PASSAGE SHOWN
[start]

Captain Harry Willes Darell de Windt  (9 April 1856, Paris - 30 November 1933, Bournemouth) was the aide-de-camp to his brother-in-law Charles Brooke, Rajah of Sarawak (Harry's sister Margaret was Brooke's wife), and is best known as an explorer and travel writer. His books were published under the name of Harry de Windt.

Harry de Windt was the son of Captain Joseph Clayton Jennyns de Windt, of Blunsdon Hall, Highworth. He was admitted to Magdalene College, Cambridge in 1875, but did not take a degree, travelling with his brother-in-law from 1876 to 1878. He was married several times, his first wife was Frances Laura Arabella Long, sister to the 1st Viscount Long of Wraxall, whom he married in London in 1882. They were divorced in 1888. There was one child from this union, a daughter, Margaret Maude.  Harry married (2ndly) Hilda Frances E Clark, daughter of the Rev Professor William Robinson Clark, in 1899.  She died in 1924.  In 1927 Harry married the actress Charlotte Elizabeth Ihle, better known by her stage name, Elaine Inescourt.

[end]

ENTRIES PROVIDED
[start]

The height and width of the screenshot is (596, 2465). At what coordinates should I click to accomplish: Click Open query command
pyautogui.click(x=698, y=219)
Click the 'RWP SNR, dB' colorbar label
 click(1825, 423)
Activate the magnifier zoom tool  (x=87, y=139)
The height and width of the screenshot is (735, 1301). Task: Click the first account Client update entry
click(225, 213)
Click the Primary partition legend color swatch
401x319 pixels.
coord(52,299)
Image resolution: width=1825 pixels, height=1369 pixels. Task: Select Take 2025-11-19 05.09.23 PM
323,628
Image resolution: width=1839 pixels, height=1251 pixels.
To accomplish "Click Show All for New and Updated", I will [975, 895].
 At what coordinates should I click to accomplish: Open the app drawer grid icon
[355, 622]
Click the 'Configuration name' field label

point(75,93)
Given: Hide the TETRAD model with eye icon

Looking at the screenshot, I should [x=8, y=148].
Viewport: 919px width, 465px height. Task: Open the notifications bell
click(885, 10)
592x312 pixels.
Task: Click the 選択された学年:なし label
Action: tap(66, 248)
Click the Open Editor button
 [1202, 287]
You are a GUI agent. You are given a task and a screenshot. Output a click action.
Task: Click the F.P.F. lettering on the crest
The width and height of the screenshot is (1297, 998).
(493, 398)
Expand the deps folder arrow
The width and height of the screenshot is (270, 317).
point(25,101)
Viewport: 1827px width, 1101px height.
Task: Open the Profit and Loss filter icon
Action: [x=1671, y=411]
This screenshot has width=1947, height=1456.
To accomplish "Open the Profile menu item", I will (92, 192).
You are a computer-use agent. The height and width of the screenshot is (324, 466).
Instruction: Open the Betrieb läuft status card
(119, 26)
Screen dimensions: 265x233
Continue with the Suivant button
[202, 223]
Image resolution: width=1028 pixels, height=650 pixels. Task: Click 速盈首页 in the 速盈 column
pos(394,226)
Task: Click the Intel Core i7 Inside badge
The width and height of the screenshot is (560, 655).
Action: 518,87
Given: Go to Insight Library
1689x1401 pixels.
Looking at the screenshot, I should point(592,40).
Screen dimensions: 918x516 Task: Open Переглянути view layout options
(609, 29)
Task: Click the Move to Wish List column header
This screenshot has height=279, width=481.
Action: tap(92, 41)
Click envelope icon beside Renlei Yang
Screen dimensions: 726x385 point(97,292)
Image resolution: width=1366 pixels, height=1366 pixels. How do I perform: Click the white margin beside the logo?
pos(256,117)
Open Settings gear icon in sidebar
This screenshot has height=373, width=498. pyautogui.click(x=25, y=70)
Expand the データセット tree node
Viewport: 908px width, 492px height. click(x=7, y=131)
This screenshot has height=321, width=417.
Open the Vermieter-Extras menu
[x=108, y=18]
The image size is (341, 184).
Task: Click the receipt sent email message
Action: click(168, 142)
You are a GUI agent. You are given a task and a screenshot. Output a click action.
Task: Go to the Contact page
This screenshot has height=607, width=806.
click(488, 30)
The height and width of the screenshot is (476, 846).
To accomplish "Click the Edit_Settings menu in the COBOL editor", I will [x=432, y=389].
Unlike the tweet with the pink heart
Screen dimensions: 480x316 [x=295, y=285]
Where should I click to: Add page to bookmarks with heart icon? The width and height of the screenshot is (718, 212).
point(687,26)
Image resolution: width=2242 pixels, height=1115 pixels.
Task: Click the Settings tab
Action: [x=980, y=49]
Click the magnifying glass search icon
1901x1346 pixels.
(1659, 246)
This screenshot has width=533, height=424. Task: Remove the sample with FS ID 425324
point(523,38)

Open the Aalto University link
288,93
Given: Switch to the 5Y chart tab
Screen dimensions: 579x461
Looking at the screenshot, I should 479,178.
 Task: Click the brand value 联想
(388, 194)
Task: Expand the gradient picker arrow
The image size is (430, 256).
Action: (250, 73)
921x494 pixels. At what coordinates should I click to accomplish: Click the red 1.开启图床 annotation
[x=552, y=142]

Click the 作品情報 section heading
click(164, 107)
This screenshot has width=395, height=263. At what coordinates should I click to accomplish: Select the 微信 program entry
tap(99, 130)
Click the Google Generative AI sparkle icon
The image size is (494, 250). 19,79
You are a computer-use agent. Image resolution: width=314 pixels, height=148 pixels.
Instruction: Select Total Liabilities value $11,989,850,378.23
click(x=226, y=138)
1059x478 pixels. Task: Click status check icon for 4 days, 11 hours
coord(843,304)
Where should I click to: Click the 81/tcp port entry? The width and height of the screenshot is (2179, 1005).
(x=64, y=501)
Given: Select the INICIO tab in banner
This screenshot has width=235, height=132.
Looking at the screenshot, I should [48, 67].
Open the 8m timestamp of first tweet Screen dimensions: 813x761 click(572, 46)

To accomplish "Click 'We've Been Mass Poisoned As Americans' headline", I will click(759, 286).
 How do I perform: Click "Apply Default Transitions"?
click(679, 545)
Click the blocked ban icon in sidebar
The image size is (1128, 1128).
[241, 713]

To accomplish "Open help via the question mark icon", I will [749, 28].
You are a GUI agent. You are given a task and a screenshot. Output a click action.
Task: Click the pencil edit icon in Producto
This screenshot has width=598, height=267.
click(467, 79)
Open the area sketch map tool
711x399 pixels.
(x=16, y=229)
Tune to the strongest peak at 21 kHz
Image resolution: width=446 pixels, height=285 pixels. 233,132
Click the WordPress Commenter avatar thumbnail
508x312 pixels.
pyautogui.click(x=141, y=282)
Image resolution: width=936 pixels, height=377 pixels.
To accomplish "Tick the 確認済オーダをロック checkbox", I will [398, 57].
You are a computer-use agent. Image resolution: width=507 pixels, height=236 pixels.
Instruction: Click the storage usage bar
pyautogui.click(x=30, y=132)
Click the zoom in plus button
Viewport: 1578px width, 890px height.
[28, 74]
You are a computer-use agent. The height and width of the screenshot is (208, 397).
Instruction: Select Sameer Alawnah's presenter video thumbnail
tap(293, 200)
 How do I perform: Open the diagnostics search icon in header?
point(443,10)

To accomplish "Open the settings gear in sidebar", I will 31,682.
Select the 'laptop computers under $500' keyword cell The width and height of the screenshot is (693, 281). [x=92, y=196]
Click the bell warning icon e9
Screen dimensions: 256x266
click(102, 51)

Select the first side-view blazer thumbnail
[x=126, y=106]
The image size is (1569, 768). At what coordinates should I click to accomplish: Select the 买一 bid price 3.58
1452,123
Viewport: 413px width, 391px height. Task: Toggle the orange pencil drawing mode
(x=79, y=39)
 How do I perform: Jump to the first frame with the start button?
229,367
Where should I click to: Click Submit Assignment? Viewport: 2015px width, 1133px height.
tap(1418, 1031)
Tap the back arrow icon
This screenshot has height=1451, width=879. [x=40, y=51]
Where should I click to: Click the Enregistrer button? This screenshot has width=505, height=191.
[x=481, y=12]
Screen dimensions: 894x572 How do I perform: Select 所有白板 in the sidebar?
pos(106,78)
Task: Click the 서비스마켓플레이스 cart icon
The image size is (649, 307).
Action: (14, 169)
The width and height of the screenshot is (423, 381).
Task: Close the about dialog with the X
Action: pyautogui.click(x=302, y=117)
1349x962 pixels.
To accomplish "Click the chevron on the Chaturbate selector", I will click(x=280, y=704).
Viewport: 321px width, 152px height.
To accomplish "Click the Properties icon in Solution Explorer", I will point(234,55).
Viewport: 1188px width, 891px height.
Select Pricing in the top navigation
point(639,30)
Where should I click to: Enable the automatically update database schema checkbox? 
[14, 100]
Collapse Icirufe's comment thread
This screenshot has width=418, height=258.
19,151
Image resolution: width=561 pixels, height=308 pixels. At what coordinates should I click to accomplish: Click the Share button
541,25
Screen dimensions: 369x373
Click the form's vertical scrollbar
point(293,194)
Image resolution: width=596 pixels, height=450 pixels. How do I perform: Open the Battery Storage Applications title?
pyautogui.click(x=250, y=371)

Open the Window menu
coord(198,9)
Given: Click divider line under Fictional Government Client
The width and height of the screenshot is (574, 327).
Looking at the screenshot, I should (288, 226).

[end]

YOUR INSTRUCTIONS
Transcribe the passage about Harry de Windt from "Harry de Windt was" up to and including "name, Elaine Inescourt.".

RESPONSE TO THIS TASK
Harry de Windt was the son of Captain Joseph Clayton Jennyns de Windt, of Blunsdon Hall, Highworth. He was admitted to Magdalene College, Cambridge in 1875, but did not take a degree, travelling with his brother-in-law from 1876 to 1878. He was married several times, his first wife was Frances Laura Arabella Long, sister to the 1st Viscount Long of Wraxall, whom he married in London in 1882. They were divorced in 1888. There was one child from this union, a daughter, Margaret Maude.  Harry married (2ndly) Hilda Frances E Clark, daughter of the Rev Professor William Robinson Clark, in 1899.  She died in 1924.  In 1927 Harry married the actress Charlotte Elizabeth Ihle, better known by her stage name, Elaine Inescourt.